For restaurant companies, grease money isn't a big windfall, but it helps—particularly as their own costs are soaring. "You're not going to get rich on it, but it's definitely a source of revenue," said Sam Toia, owner of Leona's Restaurants, which has 15 outlets in the Chicago area.
Joliet-based Mahoney Environmental hauls Leona's grease, and Toia estimates each of his restaurants collects an average of $100 per month for the stuff—about $18,000 annually for all his outlets combined. Toia said he was getting paid 70 percent more for his grease in April than at the same time a year ago.
The run-up stems partly from the weak U.S. dollar, which has pumped up grease exports, and from other factors. But the biggest reason is the biodiesel boom, Dieterichs said.
"There's a new demand factor, and that is demand from the biodiesel industry," Dieterichs said.
The production of biodiesel, like that of ethanol, has soared as U.S. energy policymakers have focused on lessening demand for petroleum. Last year, the U.S. produced 450 million gallons of pure biodiesel, up from 250 million the year before and 75 million in 2005, according to the National Biodiesel Board.
Biodiesel is an alternative to diesel and when blended with diesel fuel can used to power vehicles such as buses.
While it has been primarily fashioned from soybean oil, biodiesel can be made from a bevy of fats, including used cooking oil. Soybean oil prices have been rising dramatically over the past year, giving biodiesel-makers a greater incentive to use alternatives, including restaurant grease, said Richard Nelson, a Kansas State University engineering professor.
Biofuel producers aren't the only ones hunting for grease.
Record petroleum prices are greasing the wheels at Greasecar Vegetable Fuel Systems, an Easthampton, Mass., company that sells kits that convert diesel vehicles to burn straight vegetable oil. They cost $995 to $2,900, and President Justin Carven expects sales to double to $3 million this year.
"We're having a hard time keeping up with [demand]," Carven said, adding most of his sales are for large pickups and small commercial vehicles, such as delivery vans. "Gas is still under $4 gallon most places, but diesel is just under $5 in some places."
Carven said it was difficult to estimate how many vehicles have been converted to burn grease, but his best guess was around 10,000. Most grease car drivers hit up local restaurants to get fuel for free.
Jonathan Erber of Harvard, who in August converted his 1993 Chevrolet diesel pickup to also run on vegetable oil, prefers Chinese restaurants. "I get higher performance from their peanut oil. I barely touch the pedal and it gets up to 60 [m.p.h.]," he said. "When I see a Chinese restaurant now, I go there."
Chuck Solomonson of Libertyville frequents a local hot dog stand, Max's Dawg House, for fuel for his Mercedes-Benz 350SD.

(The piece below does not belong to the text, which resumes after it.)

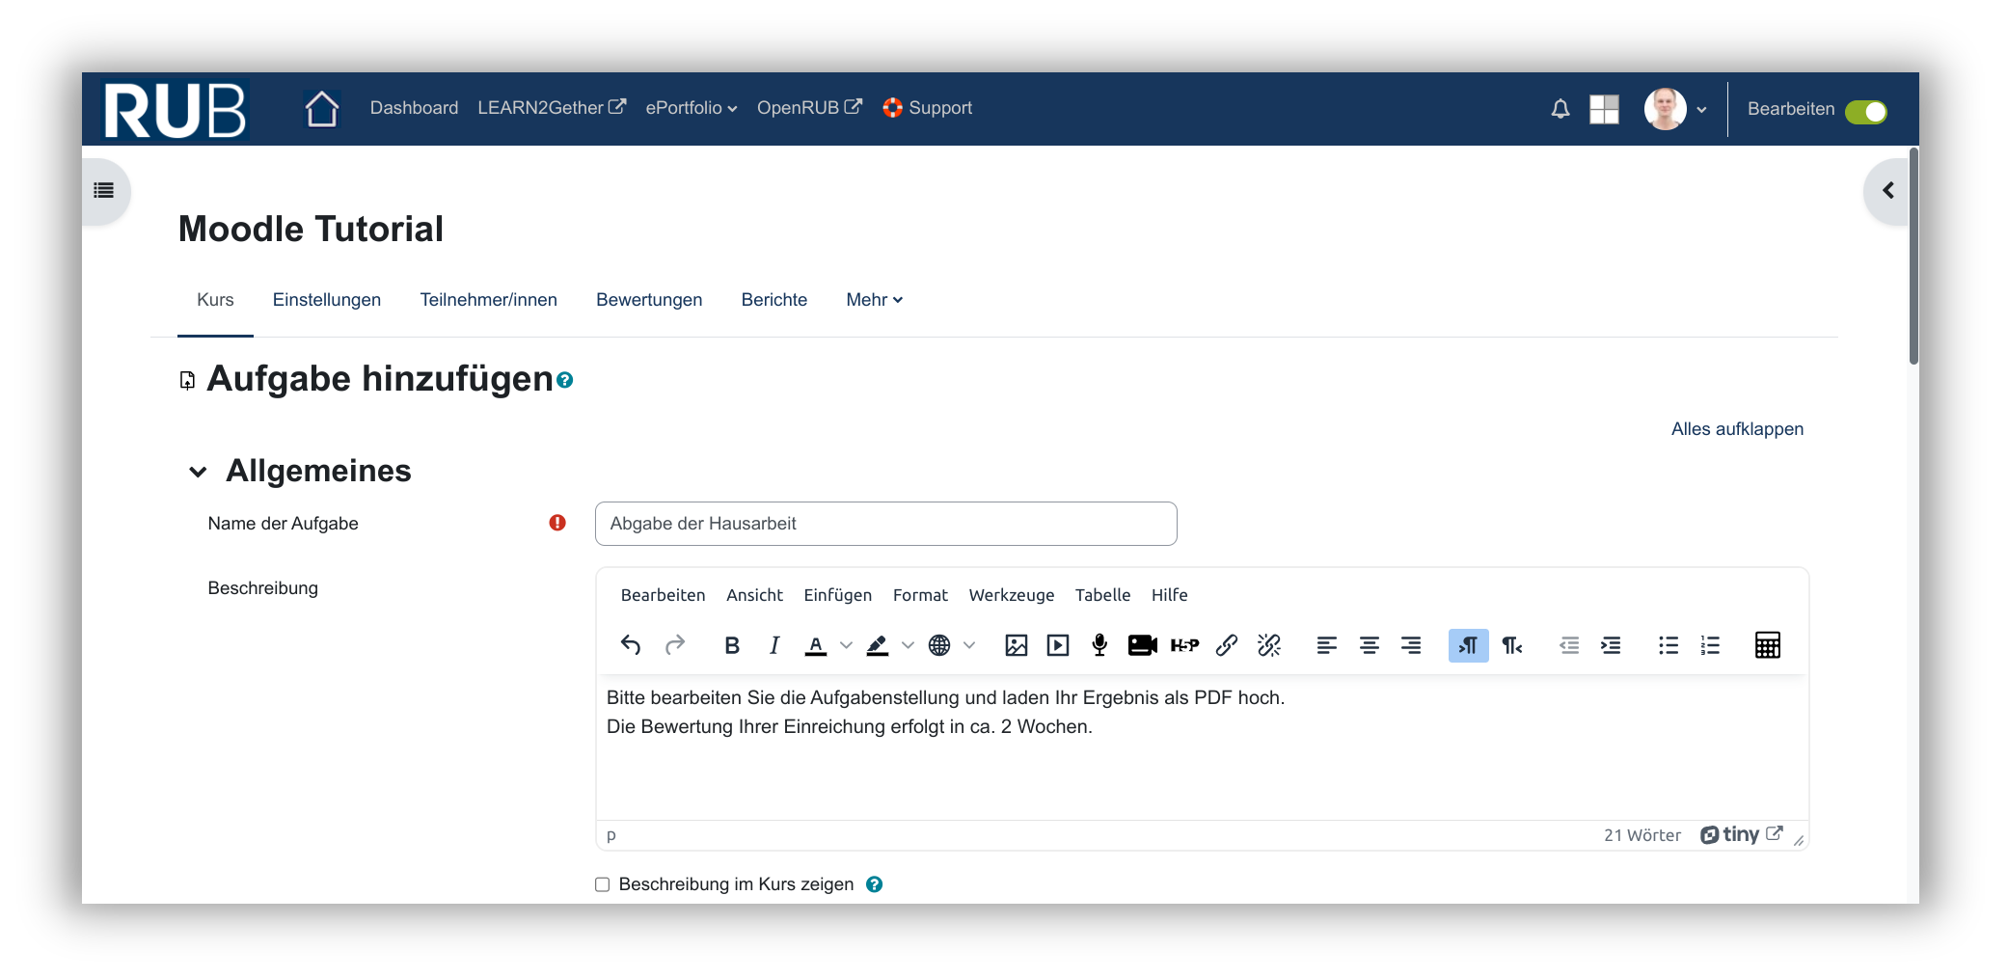Click the 'Name der Aufgabe' text field
This screenshot has width=2008, height=977.
885,524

"They had to pay someone to take it away, so I was doing them a favor," he said, adding that though the grease is free, he must run it through filters resembling "Mr. Ed's feed bag" to catch bits of french fries and other food particles that could clog fuel injectors.
Some in the grease business, including John Mahoney, chief executive of Mahoney Environmental, think grease car drivers occasionally resort to theft.
"There's a lot of cutesy articles about grease cars that go from coast to coast," he said. Meanwhile, he's dealing thievery that has him thinking of installing cameras near his grease bins.
Restaurant Technologies' Getzinger said he thinks most stealing is done by scofflaws capitalizing on grease's value. "They just try to grab it and resell it. It's like people stealing copper out of somebody's house," he referring to another hot commodity.